The nature of the myosin synthesized in fused cultures of primary rat muscle cells and the myogenic cell line L6 was investigated. The myosin light chain subunits can be separated on two dimensional gels and the study of these proteins has led to the identification of a new form of light chain, called embryonic LC1 or LC1 emb (Whalen et al. (1978) J. Mol. Biol., 126 , 415–431). The relative rates of synthesis of the adult LC1 F and LC1 emb were measured during the several days following cell fusion. Although LC1 emb is the predominant Lc1 species synthesized two days after cell fusion, an evolution occurs such that by six days after fusion the synthesis of LC1 F is predominant.

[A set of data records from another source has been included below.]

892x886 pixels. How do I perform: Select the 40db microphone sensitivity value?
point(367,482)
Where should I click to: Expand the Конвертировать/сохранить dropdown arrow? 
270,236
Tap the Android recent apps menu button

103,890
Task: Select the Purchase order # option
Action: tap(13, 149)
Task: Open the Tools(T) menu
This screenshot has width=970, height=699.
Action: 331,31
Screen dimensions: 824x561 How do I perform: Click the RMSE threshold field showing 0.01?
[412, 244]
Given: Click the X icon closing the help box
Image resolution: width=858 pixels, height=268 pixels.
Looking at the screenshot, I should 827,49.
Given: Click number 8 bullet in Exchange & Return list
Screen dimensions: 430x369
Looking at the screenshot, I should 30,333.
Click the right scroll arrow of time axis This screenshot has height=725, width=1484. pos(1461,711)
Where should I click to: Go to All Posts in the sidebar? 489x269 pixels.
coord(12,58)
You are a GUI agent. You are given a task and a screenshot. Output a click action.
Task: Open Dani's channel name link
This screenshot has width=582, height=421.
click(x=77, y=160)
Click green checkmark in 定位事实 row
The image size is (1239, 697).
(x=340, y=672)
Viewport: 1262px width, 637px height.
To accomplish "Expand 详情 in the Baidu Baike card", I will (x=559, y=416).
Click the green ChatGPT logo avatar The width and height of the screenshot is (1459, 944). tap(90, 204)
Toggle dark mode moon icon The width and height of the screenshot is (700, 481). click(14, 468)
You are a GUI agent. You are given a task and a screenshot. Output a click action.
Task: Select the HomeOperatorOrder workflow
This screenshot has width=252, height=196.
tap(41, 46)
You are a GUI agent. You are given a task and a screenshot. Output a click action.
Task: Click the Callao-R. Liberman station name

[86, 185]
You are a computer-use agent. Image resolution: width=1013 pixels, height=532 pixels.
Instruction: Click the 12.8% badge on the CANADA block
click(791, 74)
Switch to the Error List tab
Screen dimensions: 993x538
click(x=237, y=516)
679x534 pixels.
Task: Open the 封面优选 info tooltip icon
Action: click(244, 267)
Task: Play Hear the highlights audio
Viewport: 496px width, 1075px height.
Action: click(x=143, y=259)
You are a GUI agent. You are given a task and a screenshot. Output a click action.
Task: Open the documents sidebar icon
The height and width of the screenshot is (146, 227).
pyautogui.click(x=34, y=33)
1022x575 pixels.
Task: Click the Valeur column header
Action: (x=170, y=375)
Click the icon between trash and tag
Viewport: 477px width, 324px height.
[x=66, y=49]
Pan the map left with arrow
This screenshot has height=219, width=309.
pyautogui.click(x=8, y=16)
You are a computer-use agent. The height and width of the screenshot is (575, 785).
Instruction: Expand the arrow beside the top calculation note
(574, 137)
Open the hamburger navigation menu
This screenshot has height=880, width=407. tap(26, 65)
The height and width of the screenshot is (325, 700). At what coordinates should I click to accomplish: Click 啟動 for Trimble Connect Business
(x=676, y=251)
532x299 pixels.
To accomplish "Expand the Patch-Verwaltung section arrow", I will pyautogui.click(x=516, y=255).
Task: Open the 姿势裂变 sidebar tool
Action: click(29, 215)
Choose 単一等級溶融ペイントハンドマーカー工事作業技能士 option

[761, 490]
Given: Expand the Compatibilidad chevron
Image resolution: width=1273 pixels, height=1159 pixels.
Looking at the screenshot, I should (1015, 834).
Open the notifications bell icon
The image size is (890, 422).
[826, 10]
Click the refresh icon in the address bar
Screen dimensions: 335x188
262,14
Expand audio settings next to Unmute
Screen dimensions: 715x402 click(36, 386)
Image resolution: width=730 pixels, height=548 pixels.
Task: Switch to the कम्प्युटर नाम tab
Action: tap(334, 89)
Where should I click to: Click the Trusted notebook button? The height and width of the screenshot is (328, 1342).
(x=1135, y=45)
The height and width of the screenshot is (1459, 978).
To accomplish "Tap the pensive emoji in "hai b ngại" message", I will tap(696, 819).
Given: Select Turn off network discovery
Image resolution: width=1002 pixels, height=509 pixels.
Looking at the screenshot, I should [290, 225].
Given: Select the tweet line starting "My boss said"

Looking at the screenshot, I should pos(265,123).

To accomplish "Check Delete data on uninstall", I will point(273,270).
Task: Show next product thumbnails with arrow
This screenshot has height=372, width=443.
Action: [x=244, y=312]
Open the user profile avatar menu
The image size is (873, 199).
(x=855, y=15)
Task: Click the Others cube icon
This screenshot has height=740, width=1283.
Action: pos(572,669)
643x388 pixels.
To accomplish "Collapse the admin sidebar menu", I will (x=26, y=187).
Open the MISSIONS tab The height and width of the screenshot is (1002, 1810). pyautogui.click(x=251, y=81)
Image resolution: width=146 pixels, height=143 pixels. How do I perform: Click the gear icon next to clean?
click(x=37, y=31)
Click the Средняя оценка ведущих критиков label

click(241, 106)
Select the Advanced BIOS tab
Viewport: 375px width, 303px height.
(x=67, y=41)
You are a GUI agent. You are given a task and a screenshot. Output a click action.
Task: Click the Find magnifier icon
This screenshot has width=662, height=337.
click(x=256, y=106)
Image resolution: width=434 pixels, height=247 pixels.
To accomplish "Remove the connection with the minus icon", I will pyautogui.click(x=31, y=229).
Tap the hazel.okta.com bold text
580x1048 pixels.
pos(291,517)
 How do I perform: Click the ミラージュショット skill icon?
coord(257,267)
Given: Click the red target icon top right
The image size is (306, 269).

This result suggests that during normal differentiation myotubes exist which contain a myosin isozyme whose light chain composition is LC1 emb + LC2 F . Myotubes formed by L6 cells are unique in that they do not synthesize any significant amounts of LC1 F . These myotubes may thus represent the embryonic phase of development with respect to the light chains. The myosin heavy chain aggregates during isoelectric focusing and thus no qualitative information can be obtained concerning its nature using two dimensional gels. However, after partial chymotryptic digestion of SDS denatured myosin, a number of large polypeptides are obtained which can be conveniently separated on two dimensional gels. In this way it was shown that the L6 myosin heavy chain is a different isozyme when compared to adult fast and slow myosin heavy chains. Thus L6 cells harbor a heavy chain isozyme which may be of an embryonic type.